Incident Awareness and Response
  • While airborne, be alert for the lights or sirens of emergency vehicles below. They may be responding to a flight incident or accident in the park or its environs, including the Upper and Lower LZ or along your route of flight.

  • The presence of emergency vehicles in the LZ requires you to land. Plan ahead for an alternate LZ if emergency vehicles block the primary LZs.

  • A car on launch with its lights and alarm on means a helicopter (or gust front) is en route . Land or vacate the area and secure wings as soon as possible.

  • Familiarize yourself with alternate LZ’s away from the Flight Park. Consider scouting these LZ’s on an off day. Talk to an instructor about arranging a pre-planned off-site landing and retrieve at Steep Mountain Park, Wheadon Farm Park, or the South Mountain Golf Course.

‘Benching Up’ and Staying Safe at the North Side
  • Changes in wind direction, velocity and useful lift can be subtle and gradual—or pronounced and dramatic. Pay close attention to your glider’s performance throughout your flight. If in doubt, land before conditions exceed your limitations.

  • Winds aloft will be stronger than surface winds at launch and can easily exceed safe limits for H2/P2 pilots. Loss of penetration and uncontrolled blowback are serious threats to pilots soaring near the ridge of Steep Mountain (the upper bench).

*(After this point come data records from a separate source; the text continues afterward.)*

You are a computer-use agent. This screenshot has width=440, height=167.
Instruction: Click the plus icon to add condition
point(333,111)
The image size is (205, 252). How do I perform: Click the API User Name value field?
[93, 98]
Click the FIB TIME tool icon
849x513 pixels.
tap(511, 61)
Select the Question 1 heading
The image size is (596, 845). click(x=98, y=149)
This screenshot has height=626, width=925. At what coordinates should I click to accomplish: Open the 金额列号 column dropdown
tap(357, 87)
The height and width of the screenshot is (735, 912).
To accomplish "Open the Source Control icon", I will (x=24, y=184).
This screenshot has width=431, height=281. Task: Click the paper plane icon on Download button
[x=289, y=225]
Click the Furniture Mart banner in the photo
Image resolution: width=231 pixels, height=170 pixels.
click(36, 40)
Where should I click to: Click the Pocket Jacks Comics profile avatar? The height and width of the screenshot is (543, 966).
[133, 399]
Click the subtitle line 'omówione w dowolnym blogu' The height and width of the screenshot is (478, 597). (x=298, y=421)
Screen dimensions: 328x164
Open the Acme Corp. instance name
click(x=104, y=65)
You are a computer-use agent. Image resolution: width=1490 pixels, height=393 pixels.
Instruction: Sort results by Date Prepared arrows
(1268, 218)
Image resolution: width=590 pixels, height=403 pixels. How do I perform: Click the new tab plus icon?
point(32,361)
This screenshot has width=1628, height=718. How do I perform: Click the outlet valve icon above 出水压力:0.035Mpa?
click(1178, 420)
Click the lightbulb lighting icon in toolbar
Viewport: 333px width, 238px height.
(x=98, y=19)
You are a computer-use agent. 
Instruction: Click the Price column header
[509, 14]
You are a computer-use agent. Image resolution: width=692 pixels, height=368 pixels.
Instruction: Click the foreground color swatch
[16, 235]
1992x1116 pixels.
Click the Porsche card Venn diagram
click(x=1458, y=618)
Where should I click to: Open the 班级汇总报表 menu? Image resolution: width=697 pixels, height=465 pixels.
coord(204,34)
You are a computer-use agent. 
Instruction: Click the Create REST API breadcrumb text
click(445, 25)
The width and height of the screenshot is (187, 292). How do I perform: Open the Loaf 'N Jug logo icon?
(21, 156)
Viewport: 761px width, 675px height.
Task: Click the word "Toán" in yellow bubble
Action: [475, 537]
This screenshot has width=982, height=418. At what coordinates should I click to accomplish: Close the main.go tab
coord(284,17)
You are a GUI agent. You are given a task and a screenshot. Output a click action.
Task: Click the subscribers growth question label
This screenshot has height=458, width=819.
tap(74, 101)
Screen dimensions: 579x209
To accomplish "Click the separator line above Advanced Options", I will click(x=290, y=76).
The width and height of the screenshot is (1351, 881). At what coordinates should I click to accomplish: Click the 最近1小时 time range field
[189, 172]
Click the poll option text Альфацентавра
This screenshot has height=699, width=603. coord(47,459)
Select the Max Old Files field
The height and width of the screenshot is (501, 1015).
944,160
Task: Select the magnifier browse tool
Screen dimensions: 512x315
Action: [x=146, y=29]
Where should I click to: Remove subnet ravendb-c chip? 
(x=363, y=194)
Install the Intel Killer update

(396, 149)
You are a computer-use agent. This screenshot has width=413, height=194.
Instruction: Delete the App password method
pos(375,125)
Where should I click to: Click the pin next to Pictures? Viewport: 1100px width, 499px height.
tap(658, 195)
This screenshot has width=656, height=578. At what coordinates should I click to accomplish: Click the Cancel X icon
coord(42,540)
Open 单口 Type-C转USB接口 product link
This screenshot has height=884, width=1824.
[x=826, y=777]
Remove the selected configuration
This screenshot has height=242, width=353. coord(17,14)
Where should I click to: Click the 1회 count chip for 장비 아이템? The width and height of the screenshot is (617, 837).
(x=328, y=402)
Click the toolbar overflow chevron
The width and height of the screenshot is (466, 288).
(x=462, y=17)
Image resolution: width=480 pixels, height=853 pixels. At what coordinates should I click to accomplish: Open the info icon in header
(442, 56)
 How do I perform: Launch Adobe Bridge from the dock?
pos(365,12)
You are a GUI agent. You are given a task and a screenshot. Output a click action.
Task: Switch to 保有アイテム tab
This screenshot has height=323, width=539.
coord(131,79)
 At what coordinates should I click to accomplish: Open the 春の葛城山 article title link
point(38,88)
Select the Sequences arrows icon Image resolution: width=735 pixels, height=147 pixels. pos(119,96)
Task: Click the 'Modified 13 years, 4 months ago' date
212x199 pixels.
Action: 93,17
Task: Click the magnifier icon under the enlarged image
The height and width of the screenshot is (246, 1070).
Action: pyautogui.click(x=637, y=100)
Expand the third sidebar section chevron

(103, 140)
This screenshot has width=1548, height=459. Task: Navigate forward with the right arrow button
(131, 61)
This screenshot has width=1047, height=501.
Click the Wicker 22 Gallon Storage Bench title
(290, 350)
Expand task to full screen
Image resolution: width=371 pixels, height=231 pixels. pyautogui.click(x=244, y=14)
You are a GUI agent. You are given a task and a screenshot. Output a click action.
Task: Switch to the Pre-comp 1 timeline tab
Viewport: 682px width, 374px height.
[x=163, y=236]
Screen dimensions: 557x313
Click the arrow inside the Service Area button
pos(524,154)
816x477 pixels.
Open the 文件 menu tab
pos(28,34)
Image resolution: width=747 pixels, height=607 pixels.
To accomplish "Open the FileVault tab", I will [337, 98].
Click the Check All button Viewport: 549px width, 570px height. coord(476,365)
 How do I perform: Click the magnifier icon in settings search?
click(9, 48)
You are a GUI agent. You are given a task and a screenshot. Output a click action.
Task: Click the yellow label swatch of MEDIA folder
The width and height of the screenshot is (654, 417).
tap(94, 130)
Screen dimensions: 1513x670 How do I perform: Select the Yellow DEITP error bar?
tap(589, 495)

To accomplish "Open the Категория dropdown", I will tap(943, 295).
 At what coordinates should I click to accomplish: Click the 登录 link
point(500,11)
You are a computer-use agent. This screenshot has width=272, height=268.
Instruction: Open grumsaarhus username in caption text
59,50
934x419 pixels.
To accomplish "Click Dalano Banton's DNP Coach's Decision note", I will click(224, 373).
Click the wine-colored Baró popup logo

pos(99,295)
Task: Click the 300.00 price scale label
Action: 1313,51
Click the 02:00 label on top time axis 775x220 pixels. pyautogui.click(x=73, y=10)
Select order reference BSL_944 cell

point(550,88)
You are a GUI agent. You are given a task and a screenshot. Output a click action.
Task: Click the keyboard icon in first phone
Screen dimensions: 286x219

  • Under conditions favorable for H2/P2 pilots, expect some difficulty climbing high enough to safely ‘bench up.’ Ironically, the harder you have to work to gain the altitude needed to transition to the upper bench, the safer conditions are likely to be once you get there.

  • Paraglider pilots should not base launch or in-flight decisions on the perceived performance of speed-wings and mini-wings launching from the top of Steep Mountain.

  • Brisk winds and buoyant conditions in front of the lower bench are an indication of

    1. a high likelihood of strong rotors at the base of Steep Mountain (between the parking lot and the hillside), and

    2. potential out-of-limit conditions at altitude in front of Steep Mountain. Consider remaining in the lower bench pattern rather than benching up.

  • After a successful transition to the upper bench, and as you start your climb, remain within the upwind lift band well away from the face of Steep Mountain. At altitude, continuously test your ability to penetrate to the north away from the hillside. Until you gain experience, stay in front of the tallest portion of Steep Mountain rather than flying out to the shoulders.

  • Steep Mountain produces dangerous rotors in the lee of the ridge line across its entire width. Do not cross the ridge line towards the south at any point, including the peak and shoulders. If you find yourself blown back and unable to penetrate back to the north,

  1. do not attempt to top-land;

  2. gain as much altitude as possible and fly west (towards the freeway);

  3. fly south over the South Side and land in the open fields to the south of the South Side LZ.

  • Midday conditions at the North Side demand technical flying and advanced skills. Midday launches should only be attempted by very experienced pilots and only from the upper bench.